Annelik içgüdüsünün bir kadın üzerindeki etkisi

1. Annelik içgüdüsü olan bir kadında sorumluluk artmaktadır. İçindeki bir şey bakımın tezahürünü zorlar, çocuğuna bakma ve onu koruma isteği vardır. Önceleri, çıplak elleriyle bebeği için sakin ve sakin bir kadın, küçük mutluluğunu kırmaya cesaret edenleri kırmaya hazır olacak.

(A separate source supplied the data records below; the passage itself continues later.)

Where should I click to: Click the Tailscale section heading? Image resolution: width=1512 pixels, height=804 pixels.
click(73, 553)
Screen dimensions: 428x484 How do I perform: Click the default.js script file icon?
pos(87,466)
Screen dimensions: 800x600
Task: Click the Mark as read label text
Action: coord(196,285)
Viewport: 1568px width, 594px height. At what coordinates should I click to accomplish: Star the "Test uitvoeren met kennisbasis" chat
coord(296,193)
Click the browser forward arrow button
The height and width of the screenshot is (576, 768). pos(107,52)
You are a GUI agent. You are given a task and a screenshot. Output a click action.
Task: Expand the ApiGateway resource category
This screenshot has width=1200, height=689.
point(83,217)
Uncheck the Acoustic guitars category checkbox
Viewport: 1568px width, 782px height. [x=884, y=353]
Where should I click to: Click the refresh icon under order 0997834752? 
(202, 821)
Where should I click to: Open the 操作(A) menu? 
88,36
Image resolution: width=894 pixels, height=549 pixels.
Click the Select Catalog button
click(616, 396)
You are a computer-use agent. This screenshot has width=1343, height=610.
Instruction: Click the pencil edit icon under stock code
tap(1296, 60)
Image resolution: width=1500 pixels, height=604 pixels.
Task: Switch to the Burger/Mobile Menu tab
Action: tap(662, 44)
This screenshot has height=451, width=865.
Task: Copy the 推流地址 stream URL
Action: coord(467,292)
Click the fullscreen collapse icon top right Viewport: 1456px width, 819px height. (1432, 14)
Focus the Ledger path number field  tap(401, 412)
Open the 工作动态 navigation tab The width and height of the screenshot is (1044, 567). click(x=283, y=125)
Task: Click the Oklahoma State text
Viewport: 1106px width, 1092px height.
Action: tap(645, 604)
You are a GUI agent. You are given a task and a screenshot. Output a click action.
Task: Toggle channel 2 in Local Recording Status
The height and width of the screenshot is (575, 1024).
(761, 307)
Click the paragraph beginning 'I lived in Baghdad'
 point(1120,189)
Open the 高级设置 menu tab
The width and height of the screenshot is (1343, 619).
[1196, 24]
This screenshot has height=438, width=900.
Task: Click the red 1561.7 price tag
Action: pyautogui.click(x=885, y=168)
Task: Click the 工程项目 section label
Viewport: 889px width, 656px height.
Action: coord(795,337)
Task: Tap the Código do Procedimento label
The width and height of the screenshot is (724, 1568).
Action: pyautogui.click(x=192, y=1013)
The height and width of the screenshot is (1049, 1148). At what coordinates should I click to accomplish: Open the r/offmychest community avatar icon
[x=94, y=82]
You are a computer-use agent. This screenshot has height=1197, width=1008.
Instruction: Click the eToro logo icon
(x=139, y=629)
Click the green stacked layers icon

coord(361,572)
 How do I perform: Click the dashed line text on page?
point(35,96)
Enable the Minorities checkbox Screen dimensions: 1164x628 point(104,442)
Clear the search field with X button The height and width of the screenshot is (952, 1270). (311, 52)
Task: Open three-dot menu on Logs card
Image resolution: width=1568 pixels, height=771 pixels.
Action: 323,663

2. Sakinlik görünür. Hamilelik sırasında puzozhitelinizin sağlığı ve yaşamı için çeşitli korkular varsa, anne içgüdüsünün ortaya çıkmasından sonra bir kadın daha sakinleşir. O kadar sert nabız atan bir yaydan korkmaz.Kırıntı ağlamaya başladığında panik yapmaz. Ağlamanın nedenini çok çabuk tanıyor: Açlık, acı ya da uykuya dalma isteği. Evet, sadece annelik içgüdüsü olmayan bir kişi için çocukların aynı ve sürekli ağladığı görünüyor. Bununla birlikte, aslında, her ağlama, bir çocuğu kelimeler olmadan anlayabilmeyi öğrenebilecek şekilde kendi “tonalitesine” sahiptir.

3. Sakin ile birlikte gelir ve eylemlerine güvenir. Herhangi bir nedenden ötürü önünüzdeydi, doktorlara koştum ve ne, nasıl diye sordu. Artık kendiniz herhangi bir problemle kolayca başa çıkabilirsiniz: bebeği rahatsız etmeden püskürmek istemeyen kolik veya dişler olup olmadığı. Annesinin içgüdüsü olan bir kadında, her hareket bilinçaltına geçecektir. Kendisi her zaman bir bebeği bu şekilde sallamak veya bununla beslenmek için nasıl bir ihtiyaç duyduğunu anlayamayacağını her zaman anlamayacaktır. Sezgi, stres ve korku olmadan herhangi bir yaşam durumuna daha kolay uyum sağlamaya yardımcı olan, güçlü ve asırlık bir içgüdüdür.